- **Task to carry out**
Starting at the line with "Variété (396, 256)", repeat every line exactly until the records end, including the last one.

Dataset entries:
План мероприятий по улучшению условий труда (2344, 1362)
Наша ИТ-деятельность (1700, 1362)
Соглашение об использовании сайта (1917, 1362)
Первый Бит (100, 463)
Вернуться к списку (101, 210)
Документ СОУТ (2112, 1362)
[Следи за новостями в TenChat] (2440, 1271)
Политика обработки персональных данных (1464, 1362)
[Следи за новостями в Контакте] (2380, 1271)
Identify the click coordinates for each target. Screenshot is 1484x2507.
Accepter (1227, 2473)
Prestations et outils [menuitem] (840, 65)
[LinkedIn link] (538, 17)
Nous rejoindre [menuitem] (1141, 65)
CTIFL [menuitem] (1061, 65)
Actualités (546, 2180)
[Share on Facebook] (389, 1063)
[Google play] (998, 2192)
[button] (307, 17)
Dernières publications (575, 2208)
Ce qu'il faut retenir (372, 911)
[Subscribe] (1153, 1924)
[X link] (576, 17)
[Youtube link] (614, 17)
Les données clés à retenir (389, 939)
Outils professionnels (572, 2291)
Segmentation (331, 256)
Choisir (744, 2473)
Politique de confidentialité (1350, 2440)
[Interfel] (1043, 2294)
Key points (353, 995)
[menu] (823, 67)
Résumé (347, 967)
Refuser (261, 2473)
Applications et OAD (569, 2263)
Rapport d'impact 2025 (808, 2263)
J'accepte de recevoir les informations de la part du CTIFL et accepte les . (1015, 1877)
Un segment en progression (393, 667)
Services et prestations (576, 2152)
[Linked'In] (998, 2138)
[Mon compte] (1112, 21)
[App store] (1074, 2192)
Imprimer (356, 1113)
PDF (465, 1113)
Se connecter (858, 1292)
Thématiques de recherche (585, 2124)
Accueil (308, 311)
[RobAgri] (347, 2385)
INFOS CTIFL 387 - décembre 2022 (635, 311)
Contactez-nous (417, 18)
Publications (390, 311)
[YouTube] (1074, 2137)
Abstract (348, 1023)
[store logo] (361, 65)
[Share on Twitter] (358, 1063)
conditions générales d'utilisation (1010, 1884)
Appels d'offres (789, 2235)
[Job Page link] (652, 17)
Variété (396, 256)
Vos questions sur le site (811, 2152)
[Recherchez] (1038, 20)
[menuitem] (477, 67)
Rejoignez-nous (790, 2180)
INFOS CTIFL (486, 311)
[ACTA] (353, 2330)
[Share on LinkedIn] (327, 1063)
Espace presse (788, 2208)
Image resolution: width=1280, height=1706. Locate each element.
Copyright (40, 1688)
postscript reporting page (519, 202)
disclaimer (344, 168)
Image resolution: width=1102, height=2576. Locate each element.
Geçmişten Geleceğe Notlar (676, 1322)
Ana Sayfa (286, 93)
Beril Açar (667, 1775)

- **Your response**
Variété (396, 256)
Vos questions sur le site (811, 2152)
[Recherchez] (1038, 20)
[menuitem] (477, 67)
Rejoignez-nous (790, 2180)
INFOS CTIFL (486, 311)
[ACTA] (353, 2330)
[Share on LinkedIn] (327, 1063)
Espace presse (788, 2208)
Image resolution: width=1280, height=1706. Locate each element.
Copyright (40, 1688)
postscript reporting page (519, 202)
disclaimer (344, 168)
Image resolution: width=1102, height=2576. Locate each element.
Geçmişten Geleceğe Notlar (676, 1322)
Ana Sayfa (286, 93)
Beril Açar (667, 1775)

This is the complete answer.